Staande mijne afwezigheid waren de dringende en persende pogingen der natuur, ter uitdrijvinge van den Steen, na mijne uitdringende pogingen met den vinger, zoo zeer vermeerderd, dat zij, op den 29sten, des avonds omstreeks 8 ure, op een waterpot, ter ontlasting van urin uit de blaas, zittende, volgens hare gewoonte, alle krachten tot dat einde inspannende, den Steen, met groot geweld, alleronverwachtst, (en op eene onmogelijk berekenbare wijze) uitdreef.
De voorbeeldelooze blijdschap der Lijderesse, wegens de herstelling uit zulk een beklagenswaardigen, alle andere pijnen te boven gaanden en gevaarlijken toestand, gevoegd bij behoorlijk toegediende geneesmiddelen, zijn van dat gevolg geweest, dat zij, volkomen hersteld, zonder eenig onvermogen in de willekeurige pisontlasting, (waarvoor ik in den beginne met reden vreesde) na den 27 December l.l. huiswaarts terug gekeerd is, van waar men onlangs van harentwege berigt ontvangen heeft, dat zij eene bestendige gezondheid geniet.
| |
| |
Verklaring der nevensstaande Afbeeldingen.

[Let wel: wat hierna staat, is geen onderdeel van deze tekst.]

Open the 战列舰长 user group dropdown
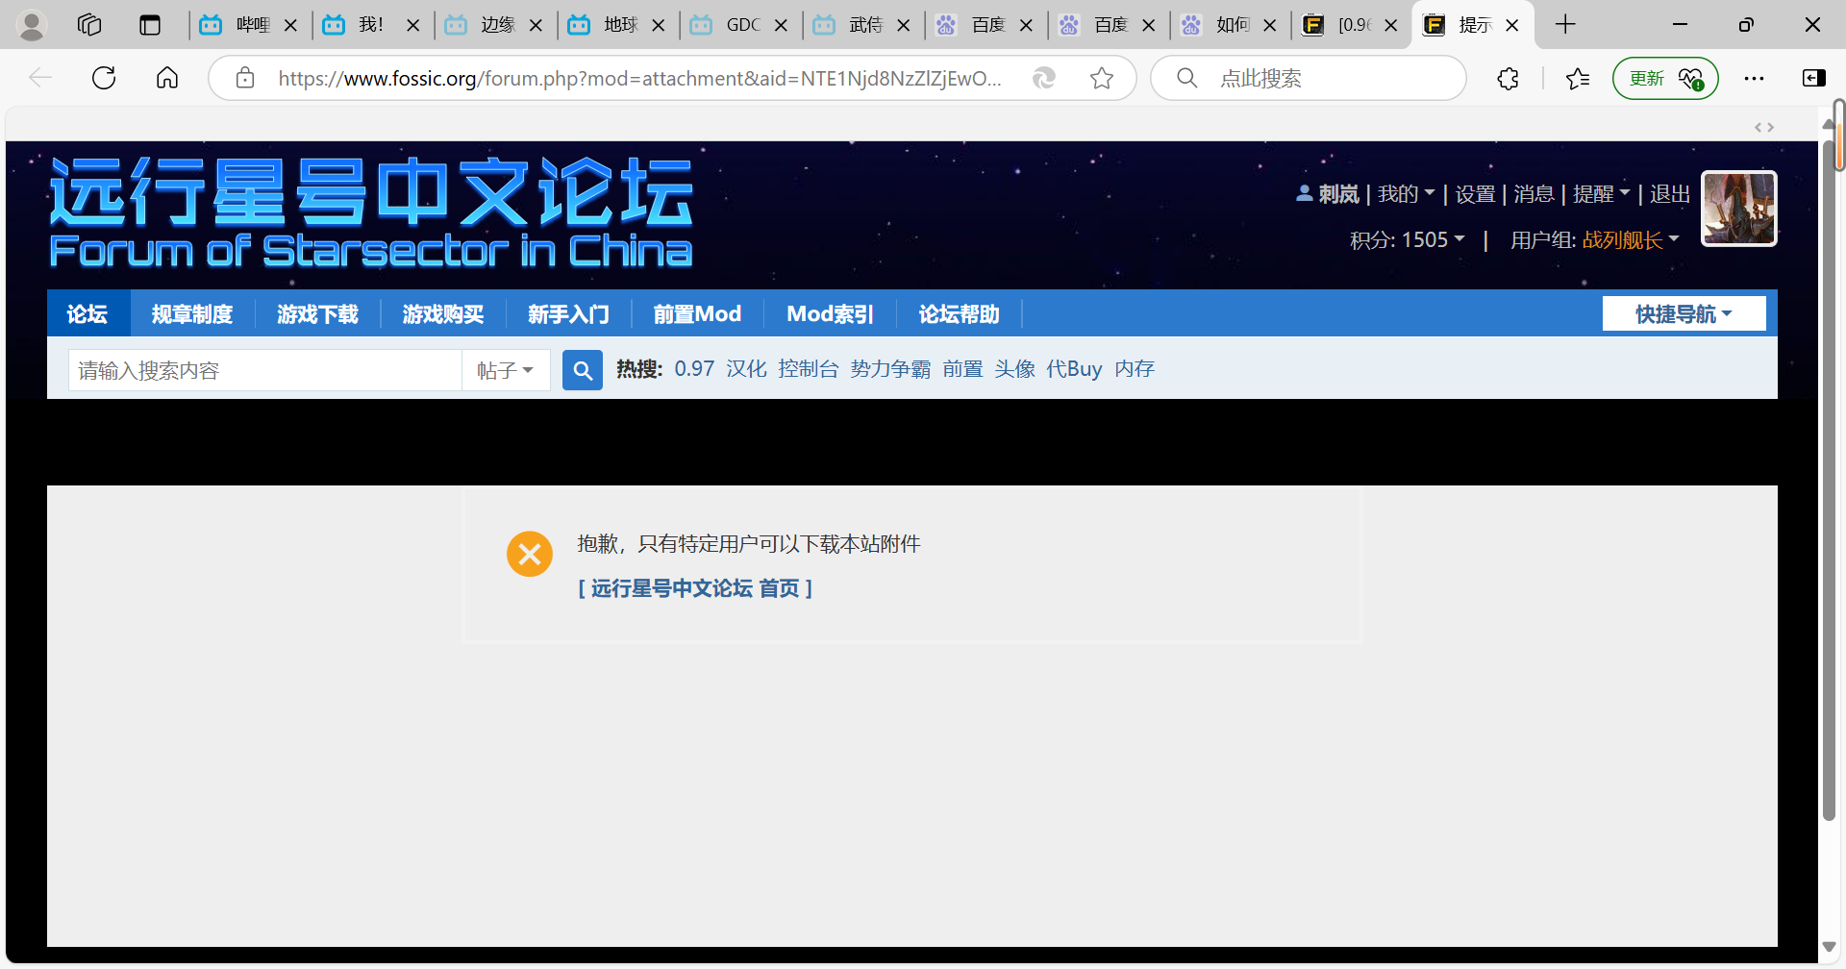The height and width of the screenshot is (969, 1846). [x=1629, y=239]
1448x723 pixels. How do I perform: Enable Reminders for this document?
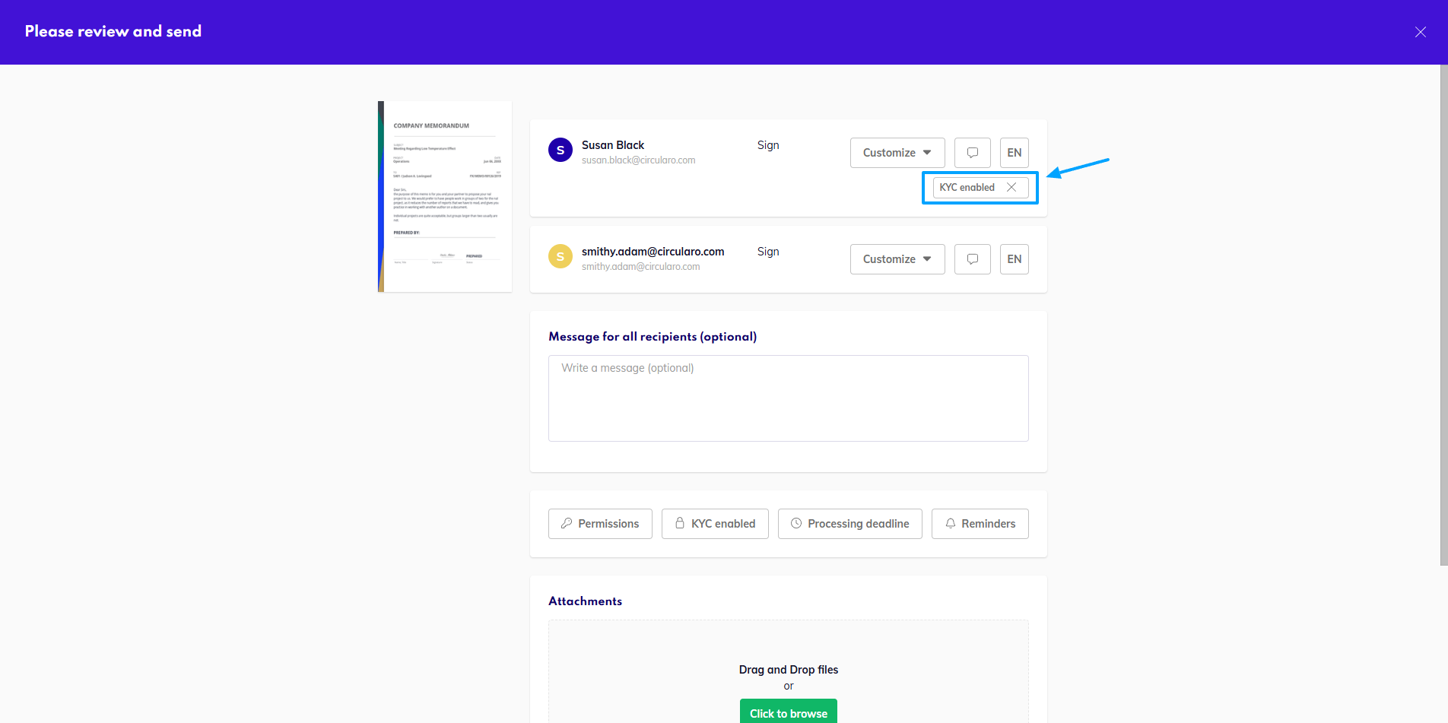pyautogui.click(x=980, y=523)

Fig. 1 en 2. De juiste grootte van den langwerpigen eivormigen Steen, van beide de oppervlakten te zien.
Fig. 1. De bruinachtige oppervlakte vertoont zich keiachtig; althans aldaar is dezelve met eene vaste, naar kei gelijkende, schors bedekt, zoo als ook voor een groot gedeelte op Fig. 2. te zien is; terwijl het onderste gedeelte der beide Teekeningen, kenbaar door de grijsachtige onderscheiding, brozer en kalkaardig zich vertoont, zoo als aan de (vermoedelijk voorste) bovenste oppervlakte Fig. 2. ook ontdekt wordt.
Op beide de oppervlakten der Teekeningen ziet men hier en daar kleine verhevenheden, zich vertoonende als kleine aszonderlijke eilandsgewijze bijwassen of knobbeltjes.
Het meer donkerkleurige aan den onderkant van Fig. 2. vertoont zich afgebrokkeld en eenigzins uitgehold, even alsof hier ter plaatse een gedeelte afgebroken is, bij de geweldige nederploffing uit de blaas tegen den bodem des waterpots, ten tijde der uitdrijving.
De min of meer gebogene kalkaardige en poreuse punt, die zich, door eene kennelijk onderscheidende streep, van de bruinachtige schors, Fig. 2., duidelijk onderscheidt, is dat gedeelte des Steens, 't welk, bij het toucheeren en onderzoek des gevals, langs de vagina, tegen de achterste oppervlakte des Steens, mij toescheen in de blaas (het schaambeen van achteren omvattende) vastgehecht te zitten.
De Steen vertoonde zich in den beginne zoodanig, dat men het middengedeelte voor niets anders, dan vast, keiachtig van aard, houden konde, en zoo, dat het bovenste en onderste gedeelte zich kennelijk brokkelachtig, en van een losser, kalkaardiger wezen, opdeed; terwijl naderhand, bij eene meerdere uitdrooging en geringe behandeling, gebleken is, dat de bruine schors, niet zeer dik afbladerende of afschilferende, eene krijt- of kalkachtige oppervlakte in hare plaats achterliet.